Thursday, October 11, 2012: 6:50 PM
604 (WSCC)
Chronic alcoholic liver disease is associated with hepatic insulin resistance, inflammation, oxidative and ER (endoplasmic reticulum) stress, mitochondrial dysfunction, and DNA damage. Peroxisome Proliferator Activated Receptors (PPAR) agonists are insulin sensitizers that have anti-inflammatory/anti-oxidant effects. We previously showed that PPAR agonists can restore hepatic insulin responsiveness in chronic ethanol-fed rats with steatohepatitis. Herein, we characterize the histological and ultrastructural changes mediated by PPAR agonist rescue of alcohol-induced steatohepatitis.

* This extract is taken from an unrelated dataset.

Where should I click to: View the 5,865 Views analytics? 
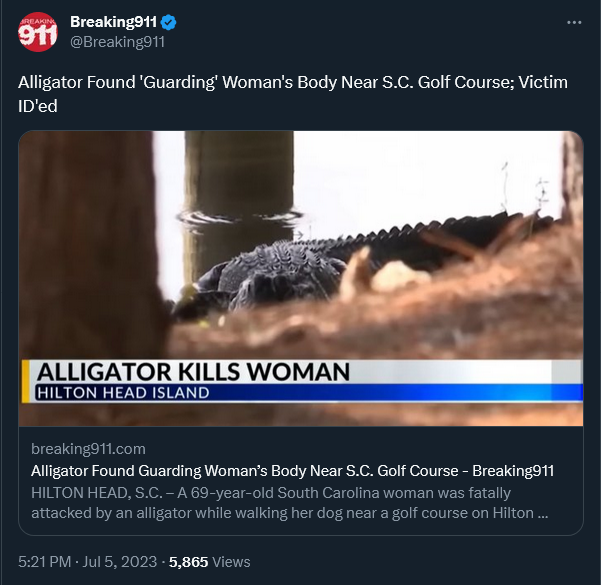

Adult male Long Evans rats were pair fed with isocaloric liquid diets containing 0% or 37% ethanol (caloric) for 8 weeks. After 3 weeks on the diets, rats were treated with vehicle, or a PPAR-alpha, PPAR-delta, or PPAR-gamma agonist twice weekly by intraperitoneal injection. Ethanol-fed rats developed steatohepatitis with disordered hepatic chord architectures, mega-mitochondria, disruption of the RER, increased apoptosis, and increased 4-hydroxynonenal (HNE). PPAR-delta and PPAR-gamma agonists reduced the severity of steatohepatitis, and restored the hepatic chord-like architecture, mitochondrial morphology, and RER organization, and the PPAR-delta agonist significantly reduced hepatic HNE. On the other hand, prominent RER tubule dilation, which could reflect ER stress, persisted in livers of ethanol-exposed, PPAR-gamma agonist treated but not PPAR-delta agonist treated rats. The PPAR-alpha agonist exacerbated both steatohepatitis and formation of mega-mitochondria, and it failed to restore RER architecture or lower biochemical indices of oxidative stress. In conclusion, improved hepatic insulin responsiveness and decreased inflammation resulting from PPAR-delta or PPAR-gamma agonist treatments of alcohol-induced steatohepatitis are likely mediated by enhanced signaling through metabolic pathways with attendant reductions in ER stress, oxidative stress, and mitochondrial dysfunction.